音楽好きが集う「夢のホテル」 グルメも観光も味わい尽くす【シカゴ音楽旅行記Vol.4】
クルーズツアーとシカゴ美術館、おすすめ観光スポット
音楽漬けの旅行でも、観光の定番はバッチリ楽しみたいもの。まずは人気クルーズツアー「Chicago Architecture Center River Cruise」に参加した。シカゴ川の支流に沿って建築様式の変遷を確かめ、ナレーターの解説で学びながら壮観な高層ビル群を見学。2階建ての船「ファーストレディ号」にはバー設備もあり、屋外デッキでドリンクも楽しめる。 特にテンションが上がったのは、ウィルコの名盤『Yankee Hotel Foxtrot』のアートワークでもお馴染みのマリーナ・シティ。1967年に完成したトウモロコシ型のツインタワーは65階建てで、人気イベント「Gospel Brunch」でも知られるライブハウスHouse Of Bluesも施設内にある。19階までは駐車場で、上層階に約900世帯が入居しているそうだが、このなかで暮らすというのはどういう感覚なのだろうか。 続いてはシカゴ美術館へ。クルーズツアーの乗り場からは徒歩15分。
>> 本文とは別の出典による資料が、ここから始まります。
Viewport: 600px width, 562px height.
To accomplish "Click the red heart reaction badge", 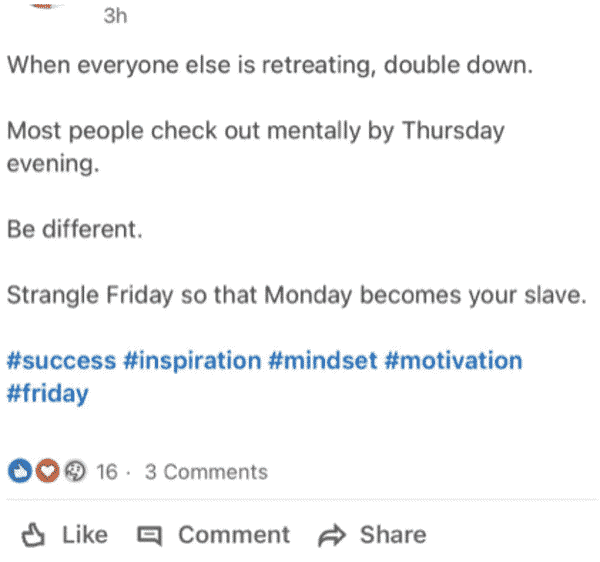I will 47,470.
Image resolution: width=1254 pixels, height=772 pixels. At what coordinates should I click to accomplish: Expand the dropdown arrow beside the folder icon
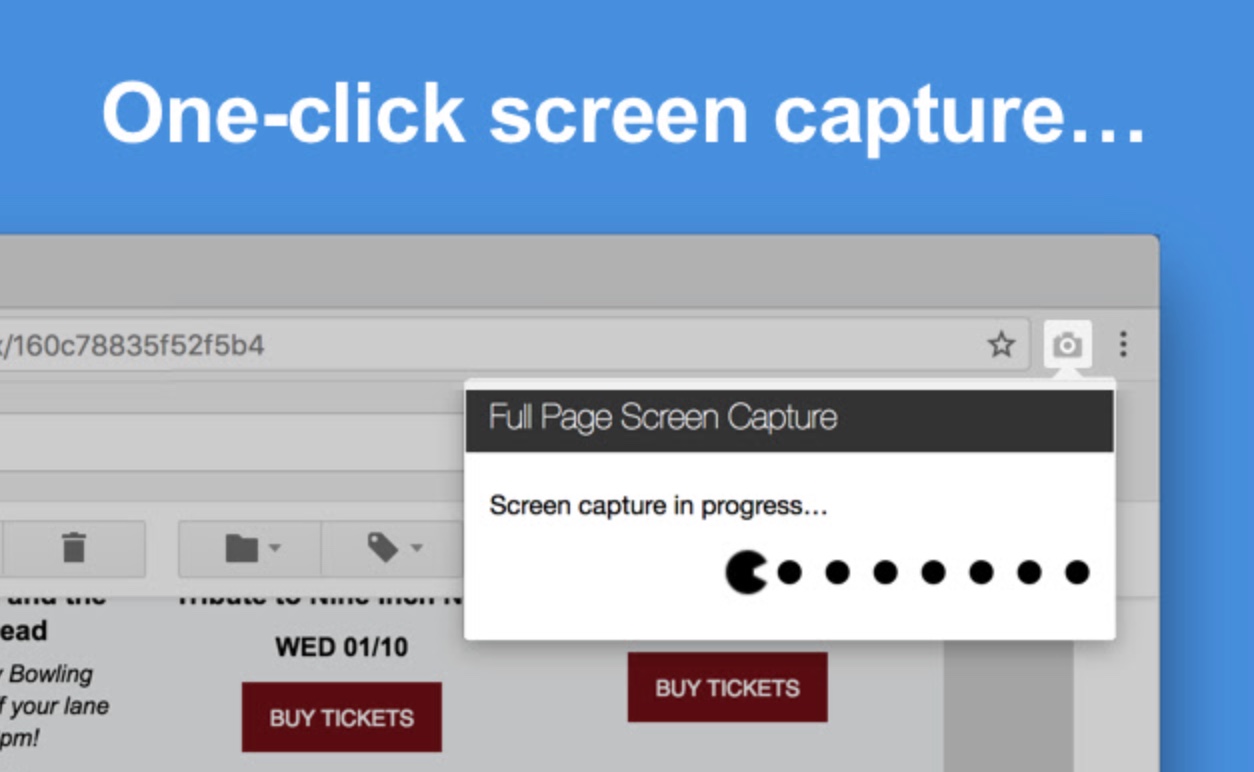(275, 548)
かの有名な「ルート66」のスタート地点や、シカゴ交響楽団の本拠地シンフォニー・センターが真向かいにあると現地で知り、文化的シンボルの密集度に驚かされた。 シカゴ美術館は全米2位の敷地面積を誇り、展示の膨大さも評判どおり。じっくり鑑賞するなら1日がかりでも足りないが、今回は90分の駆け足コースで見て回ることに。 ここでしか見れないスーラの点描画『グランド・ジャット島の日曜日の午後』は、その緻密さや色彩に感動を禁じ得ない。モネやルノワールなどの印象派コレクション、ゴッホ『自画像』、グラント・ウッド『アメリカン・ゴシック』、エドワード・ホッパー『ナイトホークス』といった当館の人気作も見応えがある。 個人的にはハンマースホイによる1907年の室内画も印象深い。ピアノ、チェロ、バイオリンが置かれた部屋にはモノトーンの静寂が漂い、上質なアンビエントミュージックにも通じる穏やかさを感じた。撮影担当の妻は、ちょうど読み終わったリチャード・パワーズの小説『黄金虫変奏曲』に出てくるマグリット『自由への戸口』が嬉しかったそう。自分ならではのお気に入りを見つけるのも楽しい。 ちなみに、シカゴ美術館を含む主要アトラクションをまとめて回るなら、Chicago CityPASSを購入するのが断然お得。入場料が最大48%割引となるうえ、ファストパスや優先エントリーの特典つき。スマホにアプリをDLすれば簡単に使える優れもので、シカゴ美術館への入場も驚くほどスムーズだった。 スカイデッキ・シカゴ、360 CHICAGOといった展望施設や、グリフィン科学産業博物館、フィールド博物館でのミュージアム巡り、さらにシェッド水族館、アドラープラネタリウム、建築リバークルーズまで。この街ならではのアクティビティを存分に体感できる。